Mizoguchi is a second-generation Edomae sushi master. His father, Koichi Mizoguchi, owned an operated Senri Sushi Restaurant in Tokyo for 35 years where he trained his son in the art of sushi making.

Unlike the well-known Maki rolls, Edomae sushi is a particular type of sushi prepared with fresh fish, warm vinegar-flavored rice and served one piece at a time.

Mizoguchi’s 25 years of training have paid off. He has won a bronze medal at a Tokyo sushi contest and obtained a Tokyo blowfish license. Last year, Kabuto made Bon Appétit’s top 50 best new restaurants list.

Kabuto only serves three meals: the nigiri course for $48, the yoroi course for $80 and the kabuto course for $120. Each course consists of two main items, either sashimi, small single bites of raw or marinated fish, or nigiri sushi, raw or marinated fish served on warm vinegar rice.

“Kabuto means samurai helmet,” Mizoguchi said. “I named it that because samurai helmet represents a strong imagination.”

Mizoguchi designed the restaurant to be similar to a traditional Tokyo sushi restaurant.

The restaurant operates with 12 employees and has a seating capacity of 22 people, 10 seats at the sushi bar and three tables.

“I want to see everyone’s faces. I want to be able to see their expressions and see that they are well-attended,” Mizoguchi said.

Customers can either choose their sushi a la carte or can ask for the chef’s choice. Among the items that may be featured are premium fatty tuna, sweet shrimp, Japanese mackerel, sea eel and salmon roe.

Mizoguchi gets his fish delivered fresh every day from Tsukiji fish market in Tokyo, so the menu changes daily based on what fish was caught.

“I buy my fish from the same fish market that Jiro (from the documentary Jiro Dreams of Sushi) buys his fish, the only difference is that he brings back more sales than I do,” Mizoguchi said.

According to the chef, the biggest challenge of operating the restaurant is dealing with the imported fish.

“I get phone calls from Japan at 5 a.m. in the morning to get the latest information about the fish,” Mizoguchi said. “Sometimes they don’t get the fish we want, and we have to change the menu.”

Mizoguchi claims that his restaurant is doing very well, and he even has future plans to open a second restaurant in California.

According to Azuma Manandhar, head server at the restaurant, customers range from lawyers to poker players and couple who are celebrating special occasions.

“I absolutely enjoyed the food.
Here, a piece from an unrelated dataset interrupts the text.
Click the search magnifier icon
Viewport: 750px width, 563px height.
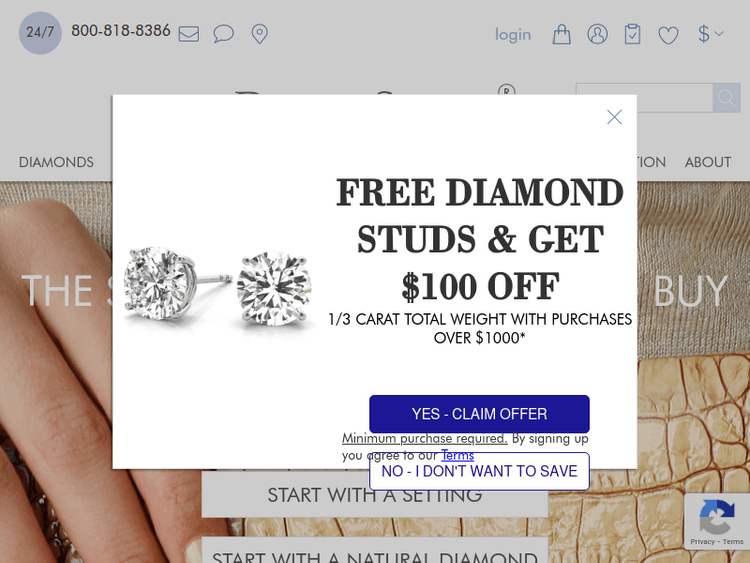coord(727,98)
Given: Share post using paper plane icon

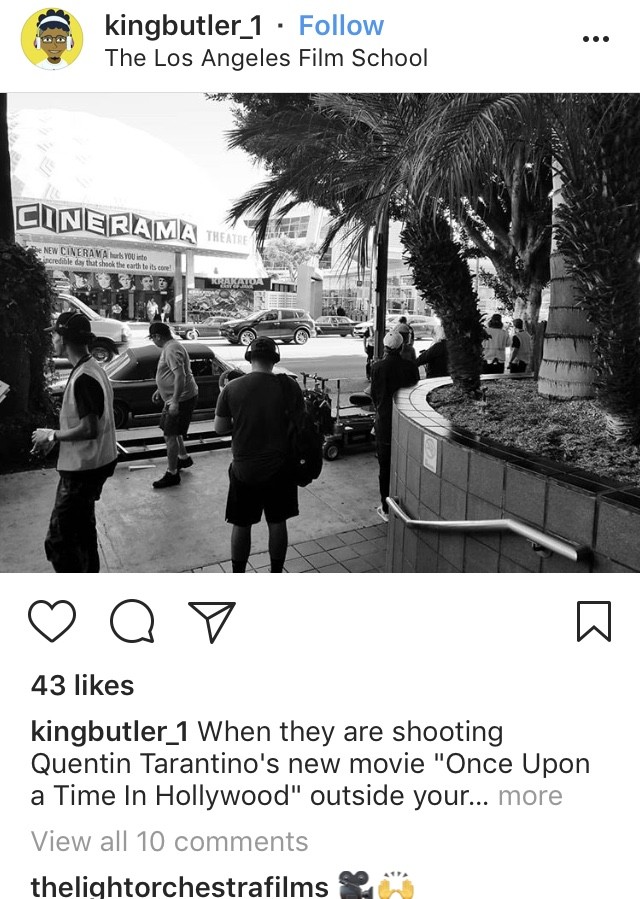Looking at the screenshot, I should pos(212,622).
You can just taste the freshness of the food,” said Loan Le, 26, who visiting Las Vegas from Westerly, R.I.

Customer comments are key to the restaurant’s success.

“Most of our customers found out about this restaurant through word of mouth and Yelp was a big help,” Manandhar said.

What is the secret to their success?

“You just have to have the best fish, the best rice and a lot of passion,” Mizoguchi said.

“The beauty of this restaurant is in its simplicity,” Manandhar added.